Until a few years ago, you could almost guarantee that every technology vendor pitch would include a claim about how they could help a customer avoid lock-in. It could be through open-standards or open-APIs or an SDK that would allow customization. And then the industry changed and avenues to acquire technology expanded to include public cloud computing and the mainstream use of open-source technologies. These new “vendors” weren’t the same names that had dominated previous generations of IT, so they could use vendor lock-in as FUD to highlight why their new capabilities we worth a look from the IT department (or directly by the lines of business).
Back in the day, technologists would wait until the committees at IETF, IEEE, SNIA, W3C or some other standards body had decided what was officially a standard. Standards were intended as a way to manage interoperability, but also control costs so that no single vendor could dictate a technology and hence hold a market hostage on prices and profit margins. It was the leverage that customers had against the technology vendors. Interoperability was customer’s leverage against lock-in.
Somewhere along the way, may people seem to have forgotten what lock-in really means. They have forgotten that it happens every time any new technology is downloaded, deployed or implemented. Lock-in is the cost of making an initial decision + the cost of learning that new technology + the cost of maintaining that technology + some (potential) future cost of changing that technology. There are other “opportunity costs” that can also be factored in, such CAPEX vs OPEX (eg. public cloud) or agility costs of being able to modify the technology directly (eg. open-source), but those are really just variations on maintenance costs.
And the reality of today’s cloud computing world is that “lock-in”, as a measure of cost, has not gone away just because there are now options to use public cloud or open-source technology. Let’s look at some basic examples:
- If you use Amazon AWS, you are locked into using their architecture (Regions, Availability Zones, EBS, AMIs) and their management (APIs, etc.). While it is possible to move resources out of AWS, there is a cost involved with doing this (Divorce-as-a-Service isn’t free) – whether that means you have to convert AMIs back into another template format or you’re paying outbound bandwidth costs to remove your data or you have to modify your applications to leverage a new set of APIs (eg. AWS S3 vs. OpenStack Swift).

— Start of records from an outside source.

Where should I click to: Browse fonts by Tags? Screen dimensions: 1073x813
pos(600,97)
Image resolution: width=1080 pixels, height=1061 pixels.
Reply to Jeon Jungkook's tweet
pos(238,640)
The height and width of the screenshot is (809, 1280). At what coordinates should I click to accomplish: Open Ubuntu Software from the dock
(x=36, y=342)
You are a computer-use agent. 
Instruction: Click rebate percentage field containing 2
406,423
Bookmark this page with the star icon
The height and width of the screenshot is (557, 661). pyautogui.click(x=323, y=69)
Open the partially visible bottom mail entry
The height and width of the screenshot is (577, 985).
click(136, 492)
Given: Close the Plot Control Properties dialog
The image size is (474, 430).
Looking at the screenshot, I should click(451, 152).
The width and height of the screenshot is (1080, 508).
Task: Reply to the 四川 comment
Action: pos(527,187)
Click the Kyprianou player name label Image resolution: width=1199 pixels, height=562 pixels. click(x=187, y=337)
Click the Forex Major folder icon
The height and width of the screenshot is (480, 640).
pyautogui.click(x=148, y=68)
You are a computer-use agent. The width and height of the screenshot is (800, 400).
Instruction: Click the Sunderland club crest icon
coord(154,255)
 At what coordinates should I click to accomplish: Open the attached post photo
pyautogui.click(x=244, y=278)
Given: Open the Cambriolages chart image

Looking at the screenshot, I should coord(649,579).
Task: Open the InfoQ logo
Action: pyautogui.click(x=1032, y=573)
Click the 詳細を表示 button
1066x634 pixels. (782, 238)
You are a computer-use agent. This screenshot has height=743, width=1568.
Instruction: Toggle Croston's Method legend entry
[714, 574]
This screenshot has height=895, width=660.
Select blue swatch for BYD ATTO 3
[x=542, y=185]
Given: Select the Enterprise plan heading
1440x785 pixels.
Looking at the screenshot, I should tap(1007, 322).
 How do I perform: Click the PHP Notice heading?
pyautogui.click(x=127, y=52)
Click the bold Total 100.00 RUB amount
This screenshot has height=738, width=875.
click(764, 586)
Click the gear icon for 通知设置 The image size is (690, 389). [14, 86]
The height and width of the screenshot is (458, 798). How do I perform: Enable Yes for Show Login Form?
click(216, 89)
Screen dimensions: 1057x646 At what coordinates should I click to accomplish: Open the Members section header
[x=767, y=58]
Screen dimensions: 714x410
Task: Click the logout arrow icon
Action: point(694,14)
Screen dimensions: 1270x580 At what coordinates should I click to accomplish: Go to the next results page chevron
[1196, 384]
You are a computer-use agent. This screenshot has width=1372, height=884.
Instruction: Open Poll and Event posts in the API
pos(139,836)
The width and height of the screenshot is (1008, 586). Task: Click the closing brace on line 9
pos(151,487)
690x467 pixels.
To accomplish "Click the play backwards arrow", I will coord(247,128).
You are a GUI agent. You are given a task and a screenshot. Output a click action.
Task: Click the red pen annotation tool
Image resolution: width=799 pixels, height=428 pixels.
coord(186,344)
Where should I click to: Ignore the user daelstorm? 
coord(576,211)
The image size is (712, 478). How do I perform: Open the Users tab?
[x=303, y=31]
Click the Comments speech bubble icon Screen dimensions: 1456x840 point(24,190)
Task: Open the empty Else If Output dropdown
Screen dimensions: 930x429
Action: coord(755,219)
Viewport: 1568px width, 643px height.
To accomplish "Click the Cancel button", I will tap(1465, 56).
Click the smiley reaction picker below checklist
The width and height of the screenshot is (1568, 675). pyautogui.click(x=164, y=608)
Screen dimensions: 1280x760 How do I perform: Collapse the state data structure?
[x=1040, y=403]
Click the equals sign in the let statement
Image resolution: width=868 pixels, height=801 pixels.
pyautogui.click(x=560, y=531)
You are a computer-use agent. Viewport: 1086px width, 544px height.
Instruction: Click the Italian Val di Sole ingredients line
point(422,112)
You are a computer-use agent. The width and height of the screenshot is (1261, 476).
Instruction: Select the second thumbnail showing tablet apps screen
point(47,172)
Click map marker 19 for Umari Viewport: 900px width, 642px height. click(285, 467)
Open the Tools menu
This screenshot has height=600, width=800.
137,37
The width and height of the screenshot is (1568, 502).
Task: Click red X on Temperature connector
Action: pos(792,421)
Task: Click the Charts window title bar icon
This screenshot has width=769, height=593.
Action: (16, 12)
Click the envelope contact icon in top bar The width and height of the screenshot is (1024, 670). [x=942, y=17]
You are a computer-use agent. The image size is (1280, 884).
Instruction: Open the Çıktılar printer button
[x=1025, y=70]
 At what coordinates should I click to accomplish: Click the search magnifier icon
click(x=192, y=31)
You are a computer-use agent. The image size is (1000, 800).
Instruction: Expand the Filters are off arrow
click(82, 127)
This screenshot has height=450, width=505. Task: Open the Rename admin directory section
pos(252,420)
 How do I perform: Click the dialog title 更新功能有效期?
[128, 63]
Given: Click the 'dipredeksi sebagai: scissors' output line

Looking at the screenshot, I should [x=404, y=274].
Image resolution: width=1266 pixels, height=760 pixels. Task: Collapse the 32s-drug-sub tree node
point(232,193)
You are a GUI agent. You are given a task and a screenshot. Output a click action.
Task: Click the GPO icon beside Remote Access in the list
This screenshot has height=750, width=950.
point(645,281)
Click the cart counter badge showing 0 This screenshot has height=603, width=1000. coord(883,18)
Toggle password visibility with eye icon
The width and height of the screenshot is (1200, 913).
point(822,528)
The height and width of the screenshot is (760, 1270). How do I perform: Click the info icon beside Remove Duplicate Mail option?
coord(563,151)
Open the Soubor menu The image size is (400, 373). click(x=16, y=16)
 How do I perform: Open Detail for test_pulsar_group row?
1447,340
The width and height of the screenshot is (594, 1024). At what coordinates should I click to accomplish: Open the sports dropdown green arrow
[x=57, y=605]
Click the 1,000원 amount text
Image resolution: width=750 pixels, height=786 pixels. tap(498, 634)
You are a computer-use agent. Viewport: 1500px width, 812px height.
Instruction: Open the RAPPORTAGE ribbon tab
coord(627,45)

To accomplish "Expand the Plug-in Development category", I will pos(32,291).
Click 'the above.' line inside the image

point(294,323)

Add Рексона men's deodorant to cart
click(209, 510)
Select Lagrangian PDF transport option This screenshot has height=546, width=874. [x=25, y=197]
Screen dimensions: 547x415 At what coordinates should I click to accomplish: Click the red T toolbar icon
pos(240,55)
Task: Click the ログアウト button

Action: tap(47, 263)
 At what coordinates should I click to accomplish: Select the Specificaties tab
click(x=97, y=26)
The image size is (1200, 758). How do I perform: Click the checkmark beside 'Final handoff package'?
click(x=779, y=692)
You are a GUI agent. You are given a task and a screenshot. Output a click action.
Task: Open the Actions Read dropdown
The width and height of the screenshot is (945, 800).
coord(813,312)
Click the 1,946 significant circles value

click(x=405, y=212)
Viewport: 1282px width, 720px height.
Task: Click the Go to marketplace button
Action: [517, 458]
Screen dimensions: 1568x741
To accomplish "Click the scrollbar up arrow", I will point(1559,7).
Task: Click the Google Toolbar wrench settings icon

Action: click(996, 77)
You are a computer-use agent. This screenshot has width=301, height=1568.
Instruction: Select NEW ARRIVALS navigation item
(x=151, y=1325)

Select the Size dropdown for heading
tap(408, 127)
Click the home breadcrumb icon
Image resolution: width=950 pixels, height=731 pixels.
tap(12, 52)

- If you consider using OpenStack, the first thing you need to decide is which distribution of the OpenStack code to use, and which projects to use. “Trunk” would give you access to the same code as everyone else in the community ($0 software cost), but you would then own the costs of deployment, integration, training and on-going upgrades. One of the 15+ distributions (PistonCloud, RedHat, IBM, Canonical, SUSE, Nebula, Debian, HP, Rackspace, Intel, Cloudscaling, etc.) would simplify the deployment and on-going support, but at a cost of licensing – along with locking you into their tools and add-ons. And there is currently still quite a bit of variation between OpenStack distributions (with some distributions setting up their own Interoperability Labs). To reduce some cost, you could attempt to leverage the RefStack resources, but this only validates to minimum capability levels and doesn’t ensure that some capabilities won’t lock you longer-term.
- If you think you might start with AWS but then move to a different cloud at a later time, for example because of cost or security concerns, then you’ll have the lock-in challenges of other cloud software not supporting all the AWS APIs (example: HP drops support for AWS API).
“Lock-in” originated as a term used by technology vendors to open up a conversation about switching from your existing technology. It simply means “cost” in some form or another. And just because you may be acquiring or consuming cloud computing technology from a new set of vendors (or via open-source foundations), it doesn’t means that those lock-in costs have gone away. They may just now be associated other line-items on your budget, such as operations or training or 3rd-party development groups.